> THE PROBLEM
Every line below that mentions the word "computer" should be copied out.

** Opening MATERIAL SHOWN block **

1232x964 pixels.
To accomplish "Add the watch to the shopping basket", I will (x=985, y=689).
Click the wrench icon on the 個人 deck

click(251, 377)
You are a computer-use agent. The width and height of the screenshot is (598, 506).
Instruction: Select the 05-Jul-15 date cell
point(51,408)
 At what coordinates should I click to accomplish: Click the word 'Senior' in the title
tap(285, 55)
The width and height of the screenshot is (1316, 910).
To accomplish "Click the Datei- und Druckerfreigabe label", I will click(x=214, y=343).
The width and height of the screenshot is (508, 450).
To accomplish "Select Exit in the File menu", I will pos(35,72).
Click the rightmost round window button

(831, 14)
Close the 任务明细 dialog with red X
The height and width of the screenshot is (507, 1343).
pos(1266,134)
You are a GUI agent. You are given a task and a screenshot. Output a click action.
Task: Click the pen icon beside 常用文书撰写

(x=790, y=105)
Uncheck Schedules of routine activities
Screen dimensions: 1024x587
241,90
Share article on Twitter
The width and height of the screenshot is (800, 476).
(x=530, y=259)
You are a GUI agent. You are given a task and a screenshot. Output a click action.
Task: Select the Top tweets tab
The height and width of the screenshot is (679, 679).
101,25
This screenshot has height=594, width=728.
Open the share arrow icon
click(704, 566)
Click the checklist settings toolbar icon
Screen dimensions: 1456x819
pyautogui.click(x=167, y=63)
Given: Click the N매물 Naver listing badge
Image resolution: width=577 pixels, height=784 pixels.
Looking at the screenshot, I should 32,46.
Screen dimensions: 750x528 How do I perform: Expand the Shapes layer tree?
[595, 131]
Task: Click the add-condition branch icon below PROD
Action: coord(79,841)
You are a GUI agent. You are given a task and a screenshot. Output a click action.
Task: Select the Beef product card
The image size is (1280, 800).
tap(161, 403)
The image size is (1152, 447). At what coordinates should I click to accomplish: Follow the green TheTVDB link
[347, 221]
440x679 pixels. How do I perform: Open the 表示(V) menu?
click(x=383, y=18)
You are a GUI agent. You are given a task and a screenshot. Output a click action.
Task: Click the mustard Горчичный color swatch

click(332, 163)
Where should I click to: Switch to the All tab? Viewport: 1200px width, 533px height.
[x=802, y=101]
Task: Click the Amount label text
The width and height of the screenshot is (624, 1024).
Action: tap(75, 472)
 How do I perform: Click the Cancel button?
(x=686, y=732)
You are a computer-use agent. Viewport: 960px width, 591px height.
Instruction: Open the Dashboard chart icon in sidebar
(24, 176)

** Closing MATERIAL SHOWN block **

> SOLUTION FOR THIS TASK
You are a computer-use agent. The width and height of the screenshot is (598, 506).
You are a computer-use agent. Viewport: 960px width, 591px height.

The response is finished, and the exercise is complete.